Knowledge base systems can also be fed rules. Say I have an appointment database, with appointments of the form (is-appointment foo) (on-date foo (date YYYY MM DD)), etc.

I might write a rule of the form "(is-appointment X) and (on-date X (date YYYY MM DD)) and (title X (printf "%s's birthday" Z)) if (birthdate Y (date SOME-YYYY MM DD)) and (title Y Z)". Then anybody (or anything) that has a birthday in the system will cause an appointment to appear called "foo's birthday" on any date that has the same month and day as the birthday.

What if we know the month and day of somebody's birthday, but not their year of birth? We can just write: (birthdate foo (date _ 04 03)) (where _ is a special variable symbol that means 'unknown'). Since searching a knowledge base is a matter of pattern matching, that will match a query for (birthdate Y (date SOME-YYYY MM DD)), and not bind a value to SOME-YYYY.

Finally, they can also read from external data sources. I might tell my knowledge base that (exists X) if X is a pathname that refers to a file or directory that exists, that (is-part-of X Y) if X and Y are pathnames that refer to files or directory that exist, X is a directory, and Y is directly within that directory, that (title X Y) holds if X is a pathname and Y is the last part of it (the filename), etc. The rules can work both ways - if the knowledge manager is directly told (is-a-directory X) and it isn't, then the extension rules can tell it how to create it.

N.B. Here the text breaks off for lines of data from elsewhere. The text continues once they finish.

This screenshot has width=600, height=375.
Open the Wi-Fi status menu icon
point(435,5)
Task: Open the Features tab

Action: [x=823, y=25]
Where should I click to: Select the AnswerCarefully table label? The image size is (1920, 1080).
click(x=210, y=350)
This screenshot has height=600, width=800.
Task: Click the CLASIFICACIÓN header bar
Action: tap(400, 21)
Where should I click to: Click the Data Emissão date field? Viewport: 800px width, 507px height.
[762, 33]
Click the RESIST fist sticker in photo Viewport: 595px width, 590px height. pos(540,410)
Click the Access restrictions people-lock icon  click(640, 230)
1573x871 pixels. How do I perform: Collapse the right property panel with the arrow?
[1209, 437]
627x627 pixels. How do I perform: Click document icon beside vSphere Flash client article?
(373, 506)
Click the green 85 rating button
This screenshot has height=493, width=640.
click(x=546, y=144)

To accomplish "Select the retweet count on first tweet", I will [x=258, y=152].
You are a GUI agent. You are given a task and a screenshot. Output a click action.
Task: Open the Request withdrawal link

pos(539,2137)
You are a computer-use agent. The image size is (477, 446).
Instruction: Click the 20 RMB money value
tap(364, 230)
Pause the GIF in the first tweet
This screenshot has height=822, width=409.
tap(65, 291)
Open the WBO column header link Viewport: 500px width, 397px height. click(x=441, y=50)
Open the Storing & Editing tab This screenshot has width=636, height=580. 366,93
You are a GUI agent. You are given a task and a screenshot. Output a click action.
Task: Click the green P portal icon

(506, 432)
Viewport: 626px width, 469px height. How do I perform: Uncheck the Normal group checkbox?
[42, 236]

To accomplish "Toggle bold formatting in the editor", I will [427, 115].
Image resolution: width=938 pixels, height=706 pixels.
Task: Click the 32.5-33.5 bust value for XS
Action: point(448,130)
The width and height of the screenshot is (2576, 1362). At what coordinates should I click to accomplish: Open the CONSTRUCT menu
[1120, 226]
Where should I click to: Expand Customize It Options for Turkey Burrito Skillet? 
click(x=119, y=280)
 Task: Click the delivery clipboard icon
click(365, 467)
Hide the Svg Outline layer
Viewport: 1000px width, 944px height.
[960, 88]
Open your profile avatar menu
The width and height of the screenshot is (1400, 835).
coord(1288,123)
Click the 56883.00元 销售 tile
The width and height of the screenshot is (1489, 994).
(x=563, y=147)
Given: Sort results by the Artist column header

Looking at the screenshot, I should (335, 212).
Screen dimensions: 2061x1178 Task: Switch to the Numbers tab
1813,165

Then, suddenly, my home directory becomes knowledge, too. I can add statements saying that a given directory tree pertains to a given project. Then my knowledge browser UI can tell me about the files I've worked on as part of a project. Perhaps I could teach it how to open up applications to edit different file types. Or teach it how to read the files itself and understand their structure and turn it all into more knowledge.